Lisbon owes its prideful architecture to a disaster, the 1755 earthquake and tsunami, 30 metres high, that destroyed 85% of its buildings and killed more than 30,000 of its quarter-million population. The Algarve was all but engulfed and a two-metre high wave lashed Cornwall’s shores, but that is another story.
Today, Lisbon, lone European capital of the Atlantic seaboard, rises in noble squares and close-tiled lanes above the mighty Tejo, or Tagus, as we might have it. Two great bridges, the 25th of April and the Vasco da Gama, connect it south and south-east to what were intended as quality commuter suburbs. Roads then lead to the Alentejo and Algarve, as our family discovered on an epic Vauxhall Victor Estate expedition 47 years ago. That, again, is another story – in the Sixties you crossed the Tejo by slow, romantic ferry.
These days, the Quinta do Peru club, halfan- hour beyond the April 25 suspension bridge towards Setubal, boasts the hand of Rocky Roquemore, designer or part-designer of the Algarve quiver of Quinta do Lago North, Vale do Lobo Royal, and Quintas de Cima and da Ria. To Lisbon’s south-east, across the Vasco do Gama’s 10.7 miles of cable bridge and pontoon, come Santo Estaveo and Ribagolfe I and II, respectively the work of Donald Steel and European Golf Design. More to the north-east, up from the valley of the Tejo, comes Golden Eagle, another Rocky design, making a nap hand of resort-style courses in this distinct eastern half of Greater Lisbon.
Golf in the sunshine? That is a part of it, always allowing an occasional Atlantic muscularity to Lisbon’s weather, where the Algarve regularly milks the Azores highpressure ridge. Our Anglo-Irish group was happy enough in a May mixture of sun, cloud and rain – a week later it would have been unbroken 30 degrees. Judged by true, hard Penncross greens, Quinta do Peru was happy enough with the rain that came as we settled down that evening to a traditional Portuguese stew in our castellated Palmela pousada, Lisbon’s lights ablaze to our north.
Rocky has his Algarve critics – too long, too many shallow bunkers, too much ‘fashion’ water, too many umbrella pines… but he can’t help those, poor chap. His design at Quinta do Peru, or Farm of the Turkey, has encouraged not only some classy fairway homes, which might only incite his critics, but is home to Portugal’s best young amateur player. The 21-year-old Pedro (Figgy) Figueiredo stunned amateur golf by becoming 2008 British Boys and Irish Open champion and currently enjoying a starring role at UCLA. So, on a course ranked 57 in Europe, no talk of golfing turkeys here, only the hope of a Portuguese Ballesteros.
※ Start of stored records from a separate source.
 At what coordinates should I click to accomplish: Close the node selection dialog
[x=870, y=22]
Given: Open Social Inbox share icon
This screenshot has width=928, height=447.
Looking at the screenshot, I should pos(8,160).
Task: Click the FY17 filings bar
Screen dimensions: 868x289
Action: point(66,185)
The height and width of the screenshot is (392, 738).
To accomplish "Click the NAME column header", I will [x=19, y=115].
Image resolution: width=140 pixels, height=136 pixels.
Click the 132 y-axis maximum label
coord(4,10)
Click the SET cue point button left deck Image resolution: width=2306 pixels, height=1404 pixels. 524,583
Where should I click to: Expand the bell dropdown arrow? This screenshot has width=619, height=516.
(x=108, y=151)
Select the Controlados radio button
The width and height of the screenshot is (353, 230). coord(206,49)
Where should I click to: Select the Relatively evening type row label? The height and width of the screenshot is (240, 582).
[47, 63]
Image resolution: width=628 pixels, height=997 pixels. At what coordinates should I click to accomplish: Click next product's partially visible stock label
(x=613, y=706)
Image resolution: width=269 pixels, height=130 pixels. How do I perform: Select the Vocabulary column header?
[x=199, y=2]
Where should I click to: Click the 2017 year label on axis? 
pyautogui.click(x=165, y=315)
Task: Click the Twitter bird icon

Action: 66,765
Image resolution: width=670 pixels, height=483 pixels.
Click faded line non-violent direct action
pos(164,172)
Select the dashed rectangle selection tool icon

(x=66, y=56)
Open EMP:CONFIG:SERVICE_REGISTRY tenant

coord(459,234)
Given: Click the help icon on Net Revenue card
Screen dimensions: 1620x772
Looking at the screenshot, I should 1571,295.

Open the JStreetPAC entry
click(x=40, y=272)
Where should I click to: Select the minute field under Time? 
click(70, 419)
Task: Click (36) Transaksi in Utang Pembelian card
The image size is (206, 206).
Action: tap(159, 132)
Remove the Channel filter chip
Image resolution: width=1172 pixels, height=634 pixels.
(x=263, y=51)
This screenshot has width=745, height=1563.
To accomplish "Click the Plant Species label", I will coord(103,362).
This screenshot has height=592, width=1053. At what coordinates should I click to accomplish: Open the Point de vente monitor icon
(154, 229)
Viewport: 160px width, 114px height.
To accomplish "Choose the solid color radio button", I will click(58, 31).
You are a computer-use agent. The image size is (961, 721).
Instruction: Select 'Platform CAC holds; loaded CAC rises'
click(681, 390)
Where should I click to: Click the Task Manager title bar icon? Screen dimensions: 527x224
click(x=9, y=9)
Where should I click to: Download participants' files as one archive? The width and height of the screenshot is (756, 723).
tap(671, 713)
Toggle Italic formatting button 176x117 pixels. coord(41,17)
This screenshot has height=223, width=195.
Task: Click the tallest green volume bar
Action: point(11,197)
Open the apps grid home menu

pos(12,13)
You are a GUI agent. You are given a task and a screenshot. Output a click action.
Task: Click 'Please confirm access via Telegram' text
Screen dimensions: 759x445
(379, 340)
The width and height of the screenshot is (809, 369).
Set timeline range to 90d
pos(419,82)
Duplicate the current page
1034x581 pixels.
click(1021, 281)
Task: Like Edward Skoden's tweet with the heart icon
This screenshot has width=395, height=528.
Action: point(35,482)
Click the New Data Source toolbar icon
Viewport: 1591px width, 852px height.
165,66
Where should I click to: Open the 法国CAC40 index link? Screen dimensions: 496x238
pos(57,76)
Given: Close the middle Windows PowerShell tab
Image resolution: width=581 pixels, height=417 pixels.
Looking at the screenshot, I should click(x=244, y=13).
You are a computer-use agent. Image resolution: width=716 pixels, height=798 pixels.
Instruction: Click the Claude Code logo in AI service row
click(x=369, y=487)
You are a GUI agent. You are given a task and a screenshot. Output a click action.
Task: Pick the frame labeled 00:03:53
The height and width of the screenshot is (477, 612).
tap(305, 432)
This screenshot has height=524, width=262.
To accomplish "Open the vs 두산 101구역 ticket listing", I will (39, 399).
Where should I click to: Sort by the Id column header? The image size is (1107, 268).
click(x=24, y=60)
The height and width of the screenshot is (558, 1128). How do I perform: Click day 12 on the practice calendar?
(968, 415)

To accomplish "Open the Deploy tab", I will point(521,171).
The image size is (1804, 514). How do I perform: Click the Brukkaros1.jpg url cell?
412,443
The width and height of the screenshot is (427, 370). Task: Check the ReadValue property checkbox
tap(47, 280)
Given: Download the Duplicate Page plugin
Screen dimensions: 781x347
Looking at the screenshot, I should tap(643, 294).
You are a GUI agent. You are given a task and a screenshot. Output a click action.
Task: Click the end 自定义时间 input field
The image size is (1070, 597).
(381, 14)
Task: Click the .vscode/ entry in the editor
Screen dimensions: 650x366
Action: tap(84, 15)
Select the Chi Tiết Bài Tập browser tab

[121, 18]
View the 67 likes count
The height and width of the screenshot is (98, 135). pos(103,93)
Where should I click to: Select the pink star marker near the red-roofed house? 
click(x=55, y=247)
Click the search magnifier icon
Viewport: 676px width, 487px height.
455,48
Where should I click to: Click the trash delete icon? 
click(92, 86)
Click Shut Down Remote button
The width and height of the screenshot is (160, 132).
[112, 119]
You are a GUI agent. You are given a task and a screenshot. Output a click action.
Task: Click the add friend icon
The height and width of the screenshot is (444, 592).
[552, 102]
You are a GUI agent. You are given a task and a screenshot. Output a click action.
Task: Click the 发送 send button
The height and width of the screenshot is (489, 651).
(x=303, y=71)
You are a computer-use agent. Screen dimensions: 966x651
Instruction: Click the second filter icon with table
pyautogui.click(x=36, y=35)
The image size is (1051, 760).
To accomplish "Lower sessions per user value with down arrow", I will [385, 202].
Its features are mature pine and cork oaks, some classy housing largely held in check for views across to the Arrabida hills, a genuine water challenge to closing holes, and bunkering and greens demanding careful thought for the low handicapper.
Typically, Rocky has gone for length, though the Tigers off 6,842 metres are leavened by a generous 5,645 for the less macho. The first hole tells you a lot, a parfive of ample fairway to a green shrewdly guarded by bunkers front and side. It cannot be hit and hope. Stroke Index One, if you please. The par threes are not hysterically over-long, the 8th of 199 metres (151 off the yellows) offering no real escape bar the drop zone, and the best of them, the 14th, a teasing 170 or 160-metre carry, or maybe a side-route offering bunkers fore and aft. At the 17th and 18th, two fours – a short, tricky dogleg then a tough, uphill 387-metre stroke-index 2 – may make you wish you were a Figgy, but the clubhouse is restorative in decent Portugal fashion.
The Donald Steel designed Santo Estevao, one of three close-grouped courses in cork forest over the Vasco da Gama bridge south-east of the capital, offers a midweek green fee of 28 euros, April to October. To add that lunch there was the best of the trip, bream in a melt-in-the-mouth tempura, creates a proper perspective.
The prime 2004 objective was the sale of generous lots for quality housing in green areas strictly outside the course environment. A few have been built for around 400,000 euros, but golfers for the time being have prime use of a typically intelligent Steel adaptation of open cork forest, trees numbered for specific harvesting.
Stray shots can usually find a lie, even among Spring flowers and golden herbs, but at cost to length. Our Scratchmen were forced to think carefully to stay in the numbers game. Notable holes of a par-73, 6,382-metre test are the 499-metre third, water straight ahead to galvanise the drive; the par-four seventh, water to catch the sliced approach; the 11th, a 421-metre par four with green set before the resort's prime lake; and another monster four, the 430-metre 17th, to catch out tired legs. Close by, in equally quiet cork-oak countryside.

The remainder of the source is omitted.